==== Data in this exercise ====

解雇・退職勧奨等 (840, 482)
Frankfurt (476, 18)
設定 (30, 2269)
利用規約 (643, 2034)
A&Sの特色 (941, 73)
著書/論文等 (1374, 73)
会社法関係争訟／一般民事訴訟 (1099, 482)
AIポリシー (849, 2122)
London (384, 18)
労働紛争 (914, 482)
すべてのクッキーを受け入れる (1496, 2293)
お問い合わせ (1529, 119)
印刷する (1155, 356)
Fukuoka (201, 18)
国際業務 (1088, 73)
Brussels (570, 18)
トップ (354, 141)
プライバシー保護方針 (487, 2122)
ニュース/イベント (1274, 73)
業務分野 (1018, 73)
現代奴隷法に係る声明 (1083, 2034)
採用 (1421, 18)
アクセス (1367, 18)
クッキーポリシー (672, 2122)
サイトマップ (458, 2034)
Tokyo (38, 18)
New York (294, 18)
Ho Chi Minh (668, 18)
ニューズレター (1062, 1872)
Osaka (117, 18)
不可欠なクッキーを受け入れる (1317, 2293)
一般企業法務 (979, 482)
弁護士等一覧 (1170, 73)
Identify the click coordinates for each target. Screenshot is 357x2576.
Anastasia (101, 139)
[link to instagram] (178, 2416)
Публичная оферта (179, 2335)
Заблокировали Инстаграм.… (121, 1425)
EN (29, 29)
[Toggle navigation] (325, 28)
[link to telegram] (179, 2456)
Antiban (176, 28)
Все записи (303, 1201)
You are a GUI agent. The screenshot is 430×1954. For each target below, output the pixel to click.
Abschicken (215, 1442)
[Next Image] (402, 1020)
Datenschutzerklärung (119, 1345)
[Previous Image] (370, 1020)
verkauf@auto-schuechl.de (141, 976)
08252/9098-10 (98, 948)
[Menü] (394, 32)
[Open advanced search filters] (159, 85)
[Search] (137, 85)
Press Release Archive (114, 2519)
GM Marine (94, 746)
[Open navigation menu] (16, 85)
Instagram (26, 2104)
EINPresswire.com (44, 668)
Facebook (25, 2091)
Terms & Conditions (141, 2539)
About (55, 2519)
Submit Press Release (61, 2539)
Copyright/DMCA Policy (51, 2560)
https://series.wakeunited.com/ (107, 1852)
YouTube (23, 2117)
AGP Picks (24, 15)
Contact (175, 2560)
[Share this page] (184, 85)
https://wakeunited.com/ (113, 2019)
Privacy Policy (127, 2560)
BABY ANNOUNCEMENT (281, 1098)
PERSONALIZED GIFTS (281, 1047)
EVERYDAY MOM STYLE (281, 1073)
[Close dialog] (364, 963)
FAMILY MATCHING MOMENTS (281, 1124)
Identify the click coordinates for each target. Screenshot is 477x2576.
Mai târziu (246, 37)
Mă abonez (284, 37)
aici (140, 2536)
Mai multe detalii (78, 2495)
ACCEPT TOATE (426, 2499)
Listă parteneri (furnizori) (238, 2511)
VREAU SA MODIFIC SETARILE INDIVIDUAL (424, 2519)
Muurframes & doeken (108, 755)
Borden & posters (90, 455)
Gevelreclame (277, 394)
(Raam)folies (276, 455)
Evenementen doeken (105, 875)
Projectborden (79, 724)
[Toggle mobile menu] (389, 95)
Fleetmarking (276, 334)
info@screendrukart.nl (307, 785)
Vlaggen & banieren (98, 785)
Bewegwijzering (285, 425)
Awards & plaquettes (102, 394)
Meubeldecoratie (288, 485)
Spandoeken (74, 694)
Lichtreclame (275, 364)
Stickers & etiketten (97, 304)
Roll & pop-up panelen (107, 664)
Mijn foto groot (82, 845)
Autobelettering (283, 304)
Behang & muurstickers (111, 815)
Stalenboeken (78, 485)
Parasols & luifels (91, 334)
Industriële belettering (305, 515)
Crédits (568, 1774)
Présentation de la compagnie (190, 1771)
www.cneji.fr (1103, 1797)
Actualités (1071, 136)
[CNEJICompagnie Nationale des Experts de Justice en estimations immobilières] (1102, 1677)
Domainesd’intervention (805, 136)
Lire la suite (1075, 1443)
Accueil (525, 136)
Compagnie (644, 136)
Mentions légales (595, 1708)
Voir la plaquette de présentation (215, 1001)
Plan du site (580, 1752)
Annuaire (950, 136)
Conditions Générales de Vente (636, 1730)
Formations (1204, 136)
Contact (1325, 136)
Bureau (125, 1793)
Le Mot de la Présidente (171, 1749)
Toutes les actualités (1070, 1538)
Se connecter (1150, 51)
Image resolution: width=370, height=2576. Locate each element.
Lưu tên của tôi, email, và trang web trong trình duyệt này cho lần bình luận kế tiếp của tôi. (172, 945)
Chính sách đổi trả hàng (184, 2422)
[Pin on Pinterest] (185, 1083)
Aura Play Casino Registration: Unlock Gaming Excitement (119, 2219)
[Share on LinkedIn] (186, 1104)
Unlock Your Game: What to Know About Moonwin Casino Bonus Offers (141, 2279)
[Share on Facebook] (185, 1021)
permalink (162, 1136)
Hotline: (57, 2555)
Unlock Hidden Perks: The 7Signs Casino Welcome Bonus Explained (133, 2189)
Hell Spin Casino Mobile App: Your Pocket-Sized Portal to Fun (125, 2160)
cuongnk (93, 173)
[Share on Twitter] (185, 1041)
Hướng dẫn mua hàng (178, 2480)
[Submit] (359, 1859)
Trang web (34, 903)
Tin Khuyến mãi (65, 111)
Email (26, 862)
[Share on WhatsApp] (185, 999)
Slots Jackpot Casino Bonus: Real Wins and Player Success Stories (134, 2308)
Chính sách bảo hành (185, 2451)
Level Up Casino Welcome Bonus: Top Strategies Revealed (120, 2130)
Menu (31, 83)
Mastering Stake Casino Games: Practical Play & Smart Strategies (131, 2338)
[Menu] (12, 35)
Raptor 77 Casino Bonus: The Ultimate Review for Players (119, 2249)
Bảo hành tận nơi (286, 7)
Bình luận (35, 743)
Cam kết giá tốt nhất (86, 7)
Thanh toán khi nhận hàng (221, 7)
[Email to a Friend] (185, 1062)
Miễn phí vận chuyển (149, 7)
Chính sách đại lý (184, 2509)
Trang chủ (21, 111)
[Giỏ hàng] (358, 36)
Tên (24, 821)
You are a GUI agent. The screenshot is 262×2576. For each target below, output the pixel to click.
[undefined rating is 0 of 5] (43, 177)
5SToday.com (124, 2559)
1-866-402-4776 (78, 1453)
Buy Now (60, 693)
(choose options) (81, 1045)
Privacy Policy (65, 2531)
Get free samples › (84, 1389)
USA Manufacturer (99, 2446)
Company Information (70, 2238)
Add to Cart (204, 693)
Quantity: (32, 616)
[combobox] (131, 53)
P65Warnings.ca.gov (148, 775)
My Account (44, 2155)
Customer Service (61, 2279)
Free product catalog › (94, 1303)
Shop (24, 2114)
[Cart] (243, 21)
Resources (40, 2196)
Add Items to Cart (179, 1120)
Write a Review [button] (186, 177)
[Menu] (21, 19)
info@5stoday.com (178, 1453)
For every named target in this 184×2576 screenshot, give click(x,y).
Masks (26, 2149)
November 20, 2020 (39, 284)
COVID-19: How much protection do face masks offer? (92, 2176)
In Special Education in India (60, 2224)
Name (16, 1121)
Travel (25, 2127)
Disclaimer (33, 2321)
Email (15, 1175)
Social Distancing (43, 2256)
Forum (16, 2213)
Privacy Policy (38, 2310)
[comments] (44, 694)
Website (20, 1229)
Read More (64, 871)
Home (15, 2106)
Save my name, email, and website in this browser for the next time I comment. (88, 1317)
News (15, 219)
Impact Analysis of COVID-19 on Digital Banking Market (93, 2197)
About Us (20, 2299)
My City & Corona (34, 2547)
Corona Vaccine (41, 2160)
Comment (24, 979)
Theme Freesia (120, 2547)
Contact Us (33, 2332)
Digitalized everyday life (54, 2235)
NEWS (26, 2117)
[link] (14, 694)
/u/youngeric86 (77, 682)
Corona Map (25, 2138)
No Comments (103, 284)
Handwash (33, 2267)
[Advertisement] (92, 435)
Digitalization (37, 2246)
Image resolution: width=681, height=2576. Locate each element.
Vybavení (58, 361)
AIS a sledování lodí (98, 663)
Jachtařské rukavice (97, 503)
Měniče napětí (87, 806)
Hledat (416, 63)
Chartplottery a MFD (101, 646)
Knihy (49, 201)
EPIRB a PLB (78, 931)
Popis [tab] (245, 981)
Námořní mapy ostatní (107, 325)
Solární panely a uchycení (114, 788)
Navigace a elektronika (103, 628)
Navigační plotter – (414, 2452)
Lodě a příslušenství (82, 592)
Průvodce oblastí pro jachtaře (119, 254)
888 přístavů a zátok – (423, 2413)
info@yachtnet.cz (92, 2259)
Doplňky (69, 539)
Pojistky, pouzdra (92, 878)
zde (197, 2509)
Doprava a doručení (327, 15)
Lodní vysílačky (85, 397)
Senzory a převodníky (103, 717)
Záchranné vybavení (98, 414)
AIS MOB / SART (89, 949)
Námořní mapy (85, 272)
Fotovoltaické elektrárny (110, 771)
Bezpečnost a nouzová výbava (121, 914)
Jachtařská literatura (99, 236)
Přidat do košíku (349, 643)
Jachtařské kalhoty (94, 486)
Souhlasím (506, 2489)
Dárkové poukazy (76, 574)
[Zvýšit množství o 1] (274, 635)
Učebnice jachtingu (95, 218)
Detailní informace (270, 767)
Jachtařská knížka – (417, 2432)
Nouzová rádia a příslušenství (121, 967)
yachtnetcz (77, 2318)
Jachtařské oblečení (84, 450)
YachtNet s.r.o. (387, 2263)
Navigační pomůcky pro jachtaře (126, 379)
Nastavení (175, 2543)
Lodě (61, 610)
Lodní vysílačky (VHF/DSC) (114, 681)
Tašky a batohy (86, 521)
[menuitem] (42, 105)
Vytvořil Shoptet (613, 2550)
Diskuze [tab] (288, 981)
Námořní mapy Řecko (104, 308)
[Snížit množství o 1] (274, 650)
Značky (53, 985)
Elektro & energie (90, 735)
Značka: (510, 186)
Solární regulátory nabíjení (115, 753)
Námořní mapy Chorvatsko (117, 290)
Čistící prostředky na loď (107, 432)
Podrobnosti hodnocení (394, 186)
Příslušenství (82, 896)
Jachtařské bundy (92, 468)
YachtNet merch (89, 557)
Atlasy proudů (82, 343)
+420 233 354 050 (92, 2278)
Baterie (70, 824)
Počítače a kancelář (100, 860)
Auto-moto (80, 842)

====

Problem description:
Copy each line of the records that contains the word "Chính".

Reply to the exercise:
Chính sách đổi trả hàng (184, 2422)
Chính sách bảo hành (185, 2451)
Chính sách đại lý (184, 2509)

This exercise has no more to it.